* _Supplied information_:
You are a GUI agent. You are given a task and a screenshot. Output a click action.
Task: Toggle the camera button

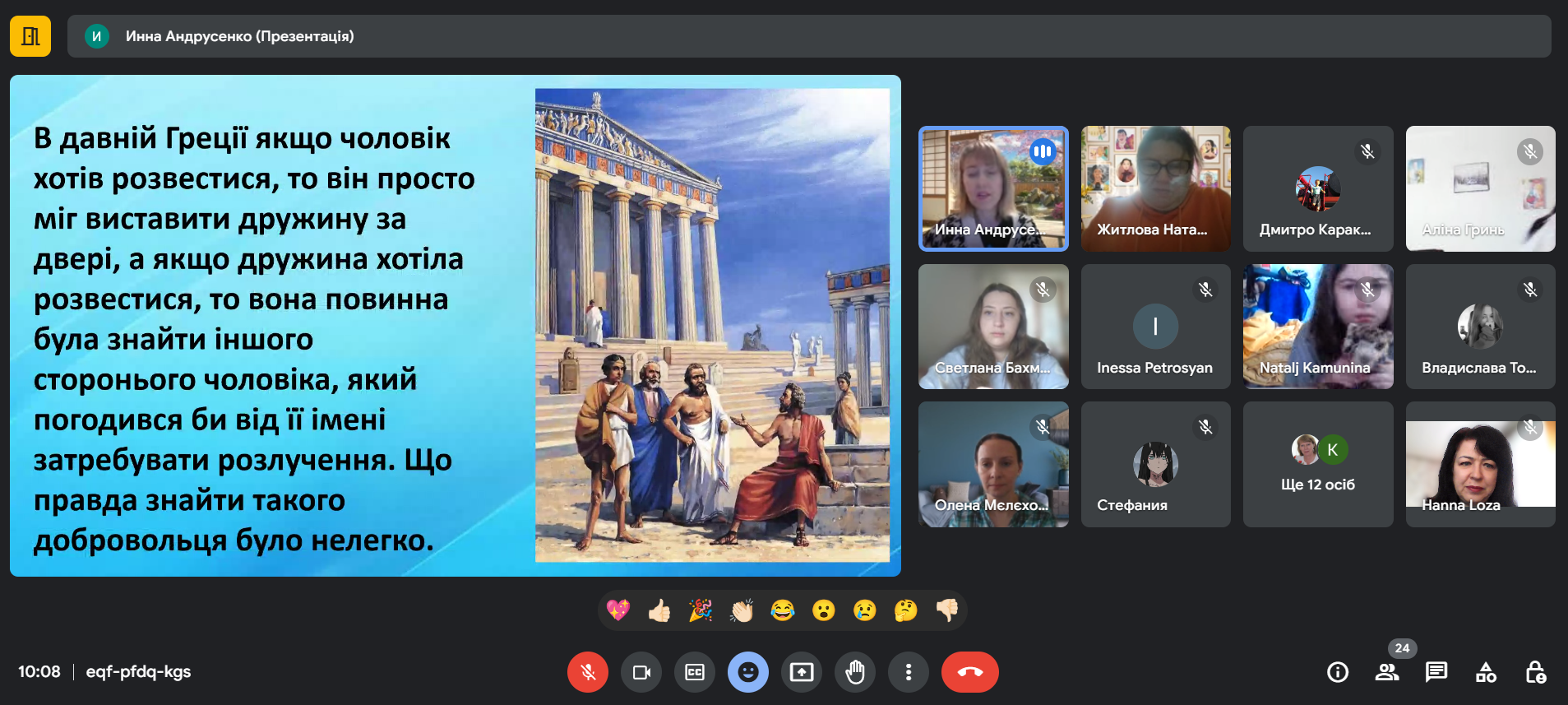[641, 672]
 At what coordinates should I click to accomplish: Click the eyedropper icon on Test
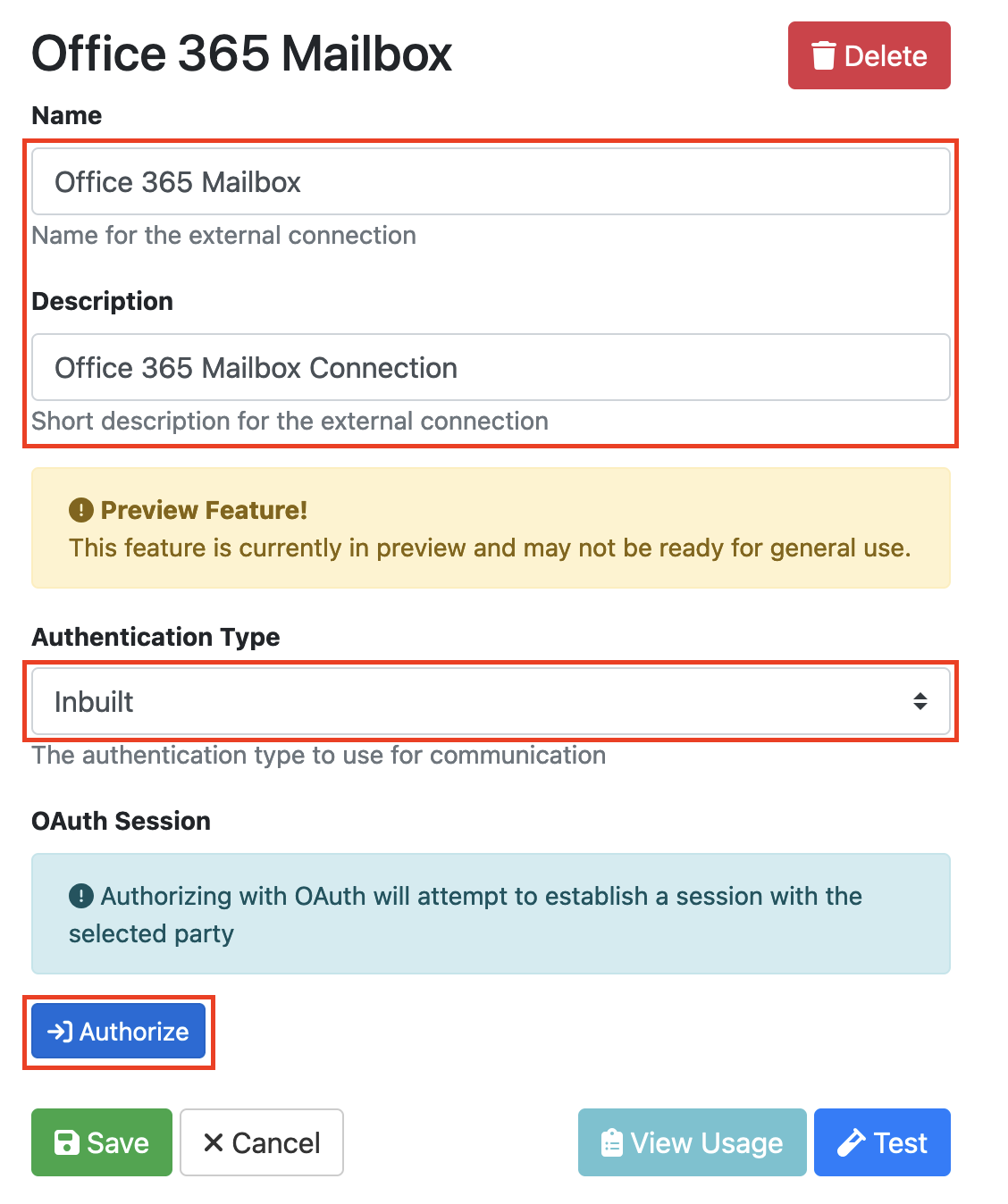pos(851,1142)
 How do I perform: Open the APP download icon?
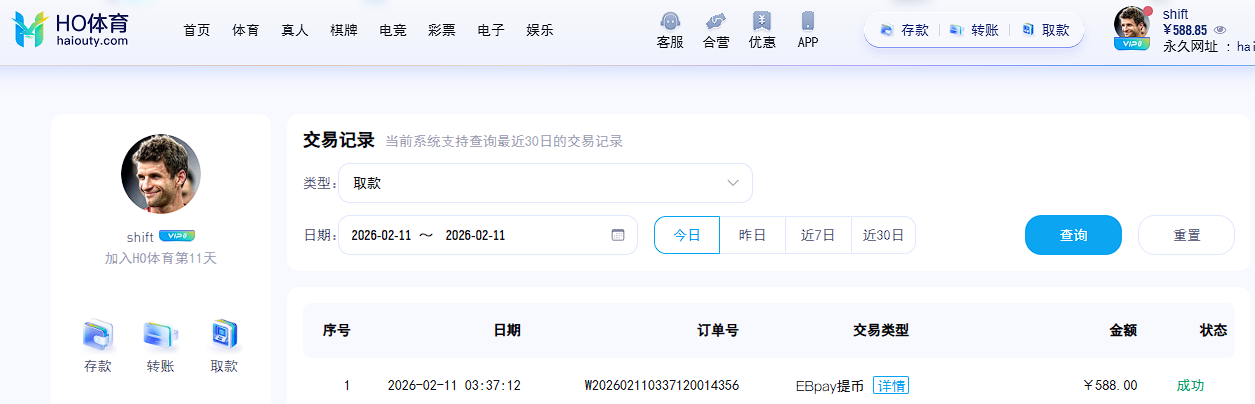[x=808, y=22]
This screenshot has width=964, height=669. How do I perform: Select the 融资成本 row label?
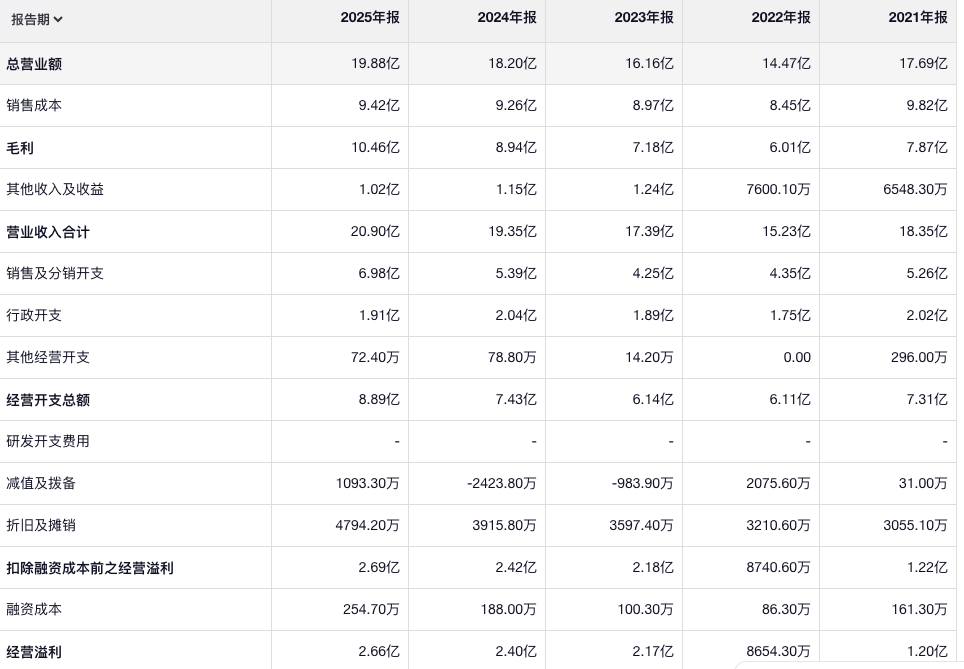[34, 610]
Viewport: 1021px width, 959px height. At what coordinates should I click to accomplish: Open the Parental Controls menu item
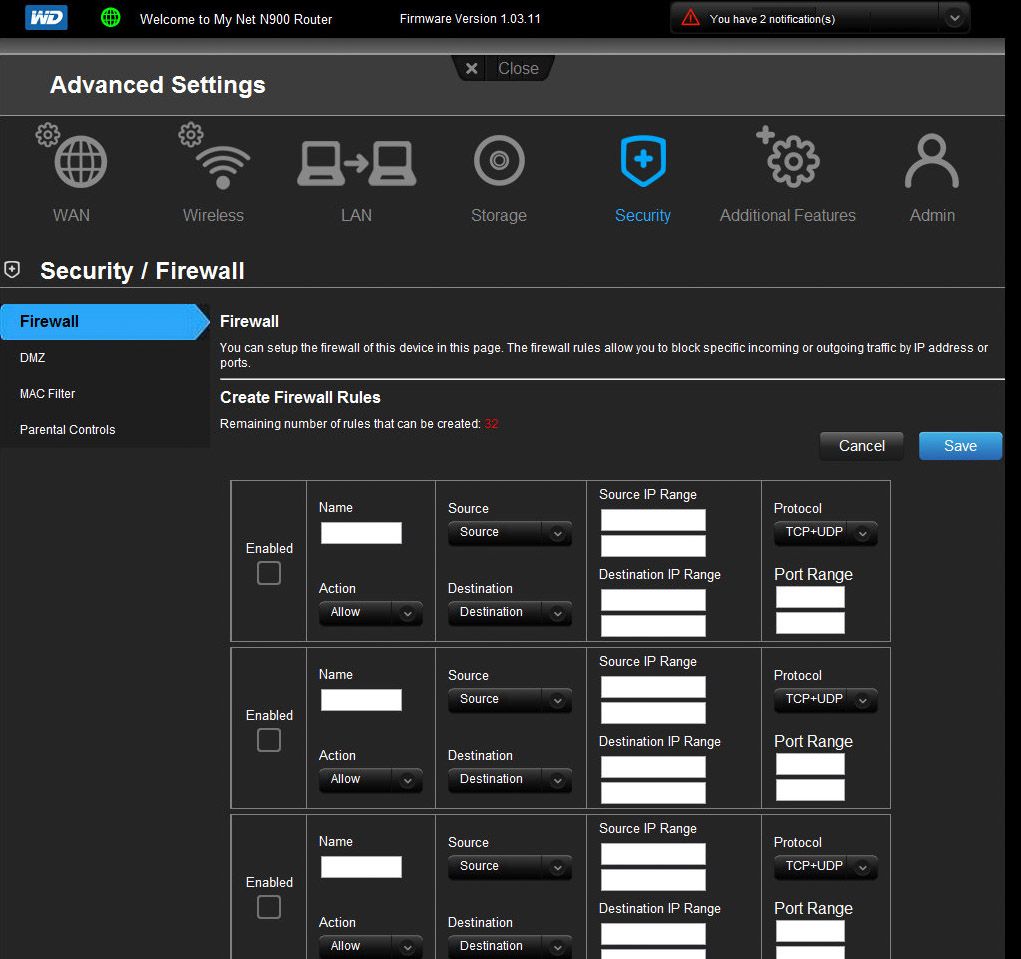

* _Your assignment_:
The complete set of records should be written out again, pictures excluded.

* _Written solution_:
You are a GUI agent. You are given a task and a screenshot. Output a click action.
Task: Toggle the camera button

[641, 672]
 At what coordinates should I click to accomplish: Click the eyedropper icon on Test
pos(851,1142)
 How do I perform: Open the APP download icon?
[x=808, y=22]
This screenshot has width=964, height=669. How do I perform: Select the 融资成本 row label?
[34, 610]
Viewport: 1021px width, 959px height. At what coordinates should I click to accomplish: Open the Parental Controls menu item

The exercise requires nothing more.